Another shot that stuck with me was Max Homa’s second shot of his second round on the 12th hole, a brutish par 4 that plays over 500 yards. He missed the fairway left off the tee, resulting in one of the worst lies I saw that week. From that position, he ripped a 192-yard shot up the narrow chute of the fairway, leaving himself in a prime position to get up and down and save par.

Ultimately, he missed the 6.5 foot putt for par, but the second shot was exactly the type of shot required to win at Torrey Pines. It required an enormous amount of strength and club face control to hit a shot that got him back into position to score. To win this week, players will need to hit those types of strenuous shots, leave themselves in favorable positions around the green, and convert testy up and downs.
The course sets up exceptionally well for a player like Tony Finau, a powerful, athletic player with a world class short game. He has the strength and speed to muscle shots out of the rough and the finesse around the greens to turn potential bogeys into pars. In nine starts at the Farmers Insurance Open, Finau has five top 10 finishes, eight top 25 finishes, and just one missed cut. He’s a player to keep an eye on this week.
Is Torrey Pines a good test of professional golf?
That depends on what you value. I much prefer watching professional golf at Torrey Pines to what we’re treated to each year at PGA West, a wedge fest where there is often little consequence for missing around the greens in the wrong spots. At the same time, Torrey Pines is sorely lacking in the variety department.
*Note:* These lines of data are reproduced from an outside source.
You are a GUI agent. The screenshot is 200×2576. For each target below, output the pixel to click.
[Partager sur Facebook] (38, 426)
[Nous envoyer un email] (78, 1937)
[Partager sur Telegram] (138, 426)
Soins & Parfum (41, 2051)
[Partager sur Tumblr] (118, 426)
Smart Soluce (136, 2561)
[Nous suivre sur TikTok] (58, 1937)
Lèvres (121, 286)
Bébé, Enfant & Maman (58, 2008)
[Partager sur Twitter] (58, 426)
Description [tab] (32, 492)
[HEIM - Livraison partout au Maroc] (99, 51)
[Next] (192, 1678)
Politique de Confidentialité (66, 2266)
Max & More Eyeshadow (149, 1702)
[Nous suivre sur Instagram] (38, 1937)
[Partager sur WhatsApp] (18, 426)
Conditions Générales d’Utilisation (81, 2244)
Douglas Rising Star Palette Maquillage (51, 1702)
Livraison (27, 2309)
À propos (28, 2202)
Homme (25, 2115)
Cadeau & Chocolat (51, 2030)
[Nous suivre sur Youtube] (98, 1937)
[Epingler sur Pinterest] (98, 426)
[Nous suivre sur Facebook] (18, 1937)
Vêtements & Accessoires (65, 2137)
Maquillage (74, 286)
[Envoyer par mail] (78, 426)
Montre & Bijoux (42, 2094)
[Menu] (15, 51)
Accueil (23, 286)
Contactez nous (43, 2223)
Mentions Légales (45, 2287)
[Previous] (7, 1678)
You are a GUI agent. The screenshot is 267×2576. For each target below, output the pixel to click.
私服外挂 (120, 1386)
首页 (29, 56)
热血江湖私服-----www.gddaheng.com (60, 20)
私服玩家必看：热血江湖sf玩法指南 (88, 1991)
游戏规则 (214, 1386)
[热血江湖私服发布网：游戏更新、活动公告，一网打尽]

Furthermore, with rough frequently serving as the only defense, there is often little difference in missing the fairway by just a couple of yards versus missing by 15-20 yards. Therefore, inaccurate drivers can swing with impunity off most of the tee boxes.
I’m excited to watch the tournament this week. It’s redundant and one-dimensional, but there are worse brands of redundancy and one-dimensionality on the PGA Tour. And there aren’t many more pleasant settings to watch golf than the piece of property Torrey Pines sits on, a significant additive factor to a historic tournament on the PGA Tour schedule.
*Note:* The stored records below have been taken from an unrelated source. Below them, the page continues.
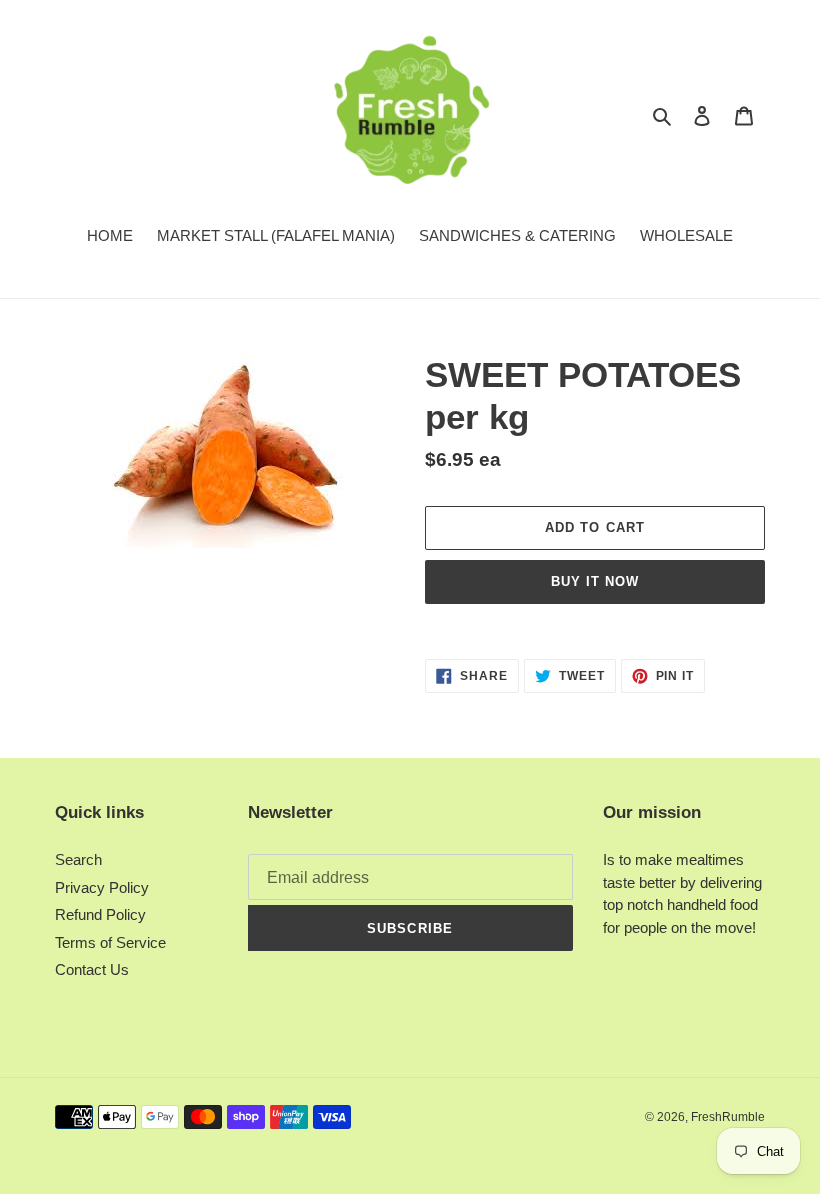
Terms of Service (110, 942)
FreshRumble (728, 1117)
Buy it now (595, 581)
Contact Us (92, 969)
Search (78, 859)
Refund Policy (100, 914)
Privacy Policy (102, 887)
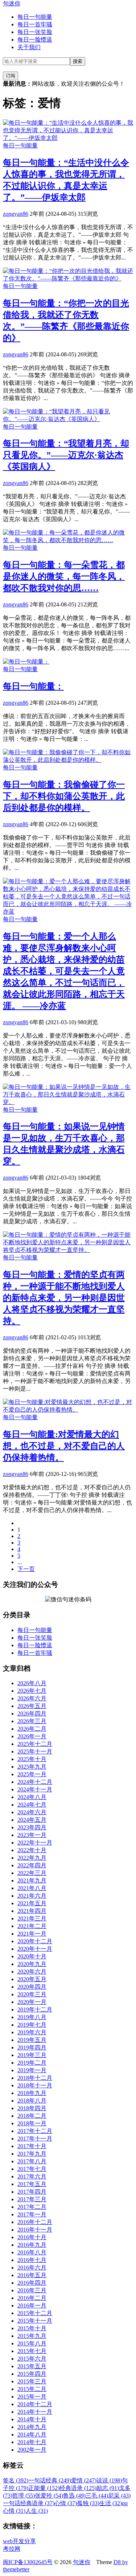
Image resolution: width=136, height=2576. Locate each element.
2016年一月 (31, 2305)
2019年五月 (31, 2040)
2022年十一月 (34, 1842)
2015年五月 (31, 2366)
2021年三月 (31, 1918)
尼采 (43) (119, 2496)
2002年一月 (31, 2450)
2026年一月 (31, 1736)
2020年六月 (31, 1972)
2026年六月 (31, 1698)
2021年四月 (31, 1911)
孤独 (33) (88, 2503)
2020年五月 (31, 1979)
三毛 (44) (97, 2496)
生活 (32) (110, 2503)
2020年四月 (31, 1987)
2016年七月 (31, 2260)
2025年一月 (31, 1774)
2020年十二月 (34, 1941)
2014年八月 (31, 2434)
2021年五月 (31, 1903)
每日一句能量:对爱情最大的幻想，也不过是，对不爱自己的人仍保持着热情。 (64, 1446)
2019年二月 (31, 2063)
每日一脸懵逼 (34, 40)
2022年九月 (31, 1858)
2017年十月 (31, 2146)
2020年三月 (31, 1994)
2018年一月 (31, 2123)
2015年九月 (31, 2336)
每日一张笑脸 (34, 32)
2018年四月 (31, 2108)
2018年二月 (31, 2116)
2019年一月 (31, 2070)
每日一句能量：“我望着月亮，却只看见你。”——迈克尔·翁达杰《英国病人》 (66, 455)
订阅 (10, 75)
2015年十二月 (34, 2313)
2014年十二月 (34, 2404)
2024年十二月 (34, 1782)
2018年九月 (31, 2093)
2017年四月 (31, 2192)
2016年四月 (31, 2283)
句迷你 (11, 3)
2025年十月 (31, 1759)
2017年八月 (31, 2161)
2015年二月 (31, 2389)
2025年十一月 (34, 1751)
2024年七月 (31, 1805)
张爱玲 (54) (49, 2496)
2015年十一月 (34, 2321)
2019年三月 (31, 2055)
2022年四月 (31, 1865)
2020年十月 (31, 1956)
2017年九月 (31, 2154)
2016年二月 (31, 2298)
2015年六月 (31, 2359)
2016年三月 (31, 2290)
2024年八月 (31, 1797)
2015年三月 (31, 2381)
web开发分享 (19, 2541)
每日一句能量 (34, 17)
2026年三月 (31, 1721)
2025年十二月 (34, 1744)
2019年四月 (31, 2047)
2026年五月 (31, 1706)
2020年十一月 (34, 1949)
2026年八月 (31, 1683)
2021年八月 (31, 1888)
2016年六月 (31, 2267)
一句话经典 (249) (49, 2480)
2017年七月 (31, 2169)
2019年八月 (31, 2017)
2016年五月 (31, 2275)
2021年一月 (31, 1934)
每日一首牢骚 (34, 24)
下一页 (26, 1569)
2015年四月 (31, 2374)
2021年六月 (31, 1896)
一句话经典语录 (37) (28, 2503)
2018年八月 (31, 2101)
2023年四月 (31, 1827)
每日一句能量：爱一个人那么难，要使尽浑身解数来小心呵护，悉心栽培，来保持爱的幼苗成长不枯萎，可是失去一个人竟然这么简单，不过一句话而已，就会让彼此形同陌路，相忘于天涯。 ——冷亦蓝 (64, 971)
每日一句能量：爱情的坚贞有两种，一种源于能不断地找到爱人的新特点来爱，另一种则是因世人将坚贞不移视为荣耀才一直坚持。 (64, 1298)
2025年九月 (31, 1767)
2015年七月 (31, 2351)
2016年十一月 (34, 2230)
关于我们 (29, 47)
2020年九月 (31, 1964)
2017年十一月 (34, 2138)
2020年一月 (31, 2002)
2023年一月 (31, 1835)
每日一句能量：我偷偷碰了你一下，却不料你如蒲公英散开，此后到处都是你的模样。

Memory Lane: Phil Accused of Cheating at Torrey
By Brendan Porath
Sports Business Journal reported this month that Farmers Insurance is bailing on its title sponsorship of the PGA Tour’s annual stop at Torrey Pines. The company put its stamp on the event starting in 2010, which might look like a sleepy first run given the Ben Crane win over the likes of Michael Sim and Michael Allen.
But it was a juicy and drama-filled week all around in San Diego. Tiger Woods, the king of Torrey, remained in exile following his 2009 sex scandal but the tournament broadcast had to address his absence…awkwardly, like with the discussion of some Tom Watson comments made on a Kansas City TV station. “It’s bad for our game, “ Watson said. “It’s something he needs to get control of and a handle on and make some amends and show some humility to the public when he comes back.”
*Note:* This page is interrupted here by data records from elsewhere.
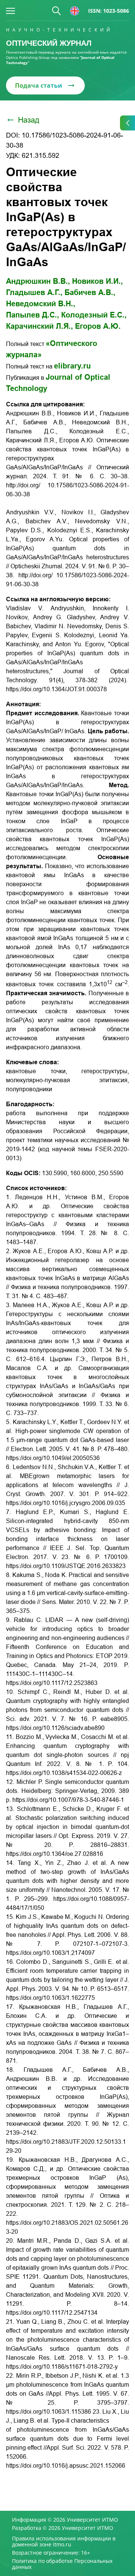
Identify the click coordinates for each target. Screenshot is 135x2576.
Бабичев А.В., (90, 292)
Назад (28, 120)
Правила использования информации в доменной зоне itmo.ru (64, 2542)
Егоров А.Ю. (98, 326)
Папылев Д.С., (32, 315)
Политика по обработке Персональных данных (62, 2564)
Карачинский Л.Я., (39, 326)
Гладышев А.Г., (34, 292)
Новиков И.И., (97, 281)
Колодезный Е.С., (94, 315)
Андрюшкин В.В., (38, 281)
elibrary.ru (72, 366)
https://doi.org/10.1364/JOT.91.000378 (56, 689)
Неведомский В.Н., (40, 304)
John Daly, whose final PGA Tour win would come at Torrey in 2004, showed up 100 pounds lighter after offseason stomach surgery but had quit competitive golf by Friday afternoon. With Golf Channel crews tracking him in the parking lot for the forthcoming reality show “Being John Daly,” he blurt out, “I’m done, I can’t compete. I can’t keep taking spots from guys out here playing this bad.”
Drama always followed Tiger and Long John, but arguably the most notable news came from another source: three-time Torrey winner Phil Mickelson. Scott McCarron, he of the ancho… ahem .. chest-height putter, flat called out Mickelson for cheating. This was that historic moment Phil put the loopholed Ping-Eye 2 wedge grooves in his bag to start the year. We won’t replay that entire saga but square grooves were outlawed by the USGA as of Jan. 1 that year, but a 1990 settlement between Ping and the USGA created a loophole for the Ping Eye 2. Daly was the first to put the 30-year old wedges in his bag at the start of the year, but Phil, as is often the case, made it a bigger news item and kerfuffle.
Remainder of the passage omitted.